If the past is any indication, the odds are against him. However, anyone who is familiar with the controversy which surrounded Bill Belichick’s hiring as the New England Patriots’ head coach in 2000 knows that he arrived with plenty of skeptics because he had failed dismally in his only other head coaching experience. Yet, he proved the skeptics wrong by leading the Patriots to three Super Bowl titles in his first five years and has continued to be a contender for the better part of the past five years as well.
Maybe Apotheker can pull off a similar surprise at HP. But, he’ll be facing far greater challenges and failure could have far greater consequences.

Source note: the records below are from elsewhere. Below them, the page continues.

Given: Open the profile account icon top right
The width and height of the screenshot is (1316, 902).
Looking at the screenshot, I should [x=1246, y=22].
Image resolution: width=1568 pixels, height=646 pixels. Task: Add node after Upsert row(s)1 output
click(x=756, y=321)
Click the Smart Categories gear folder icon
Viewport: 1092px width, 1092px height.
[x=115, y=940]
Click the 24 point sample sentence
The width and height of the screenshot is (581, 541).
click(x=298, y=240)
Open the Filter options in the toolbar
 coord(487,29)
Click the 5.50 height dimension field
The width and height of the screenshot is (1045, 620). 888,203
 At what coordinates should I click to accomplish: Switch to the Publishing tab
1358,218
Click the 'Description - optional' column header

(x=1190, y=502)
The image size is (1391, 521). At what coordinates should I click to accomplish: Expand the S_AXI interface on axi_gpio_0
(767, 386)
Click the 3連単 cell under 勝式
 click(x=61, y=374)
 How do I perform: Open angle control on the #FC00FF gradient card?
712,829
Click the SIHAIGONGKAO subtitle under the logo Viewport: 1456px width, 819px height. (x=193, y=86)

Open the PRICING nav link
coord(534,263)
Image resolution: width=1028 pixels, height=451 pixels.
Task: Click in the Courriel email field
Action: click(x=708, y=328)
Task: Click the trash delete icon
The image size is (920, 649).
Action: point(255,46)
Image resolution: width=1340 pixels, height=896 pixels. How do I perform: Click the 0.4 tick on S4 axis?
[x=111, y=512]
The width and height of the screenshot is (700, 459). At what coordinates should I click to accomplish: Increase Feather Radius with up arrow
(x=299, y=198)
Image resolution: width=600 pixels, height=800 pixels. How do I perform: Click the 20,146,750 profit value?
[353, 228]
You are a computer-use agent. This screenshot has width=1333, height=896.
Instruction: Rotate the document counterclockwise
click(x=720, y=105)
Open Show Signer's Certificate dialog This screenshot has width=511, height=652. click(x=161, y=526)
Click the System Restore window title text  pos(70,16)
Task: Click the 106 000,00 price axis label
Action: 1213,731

Some are already suggesting that one of Apotheker’s first moves should be to acquire SAP, which boasts an attractive installed base of customers who currently rely heavily on IBM systems to power SAP’s enterprise applications. Acquiring SAP would enable HP to square off against Oracle and dislodge IBM from many of these accounts. But, it could also burden HP with an aging set of on-premise applications and the same set of disgruntled customers who were happy to see Apotheker leave SAP before. (I’d be more comfortable seeing HP acquire Symantec (SYMC), which would fill its security and storage management void, and would fit better into HP’s product portfolio, channel strategy and corporate culture.)
Companies often make bold moves to serve as a catalyst for change. This is certainly the intent of Apotheker’s hiring. However, HP’s board better be sure they found the right guy before they compound their past mistakes by trying to become an enterprise application vendor as well. It wasn’t too long ago that Carly Fiorina was in the midst of a series of highly publicized internal battles trying to prove the logic of her proposed acquisitions of Compaq and PwC.
The Compaq acquisition, in addition to EDS, has made HP the biggest company in the tech sector. But, they haven’t made it a leader in the rapidly evolving Cloud Computing market which is transforming the tech industry.
Apotheker refused to comment about Oracle’s strategies in response to a question during his introductory press conference, but acknowledged that the technology industry is in the midst of a very disruptive transition period as demand for cloud computing services explodes. His ultimate challenge will be transforming HP into a company which can capitalize on this extraordinary opportunity.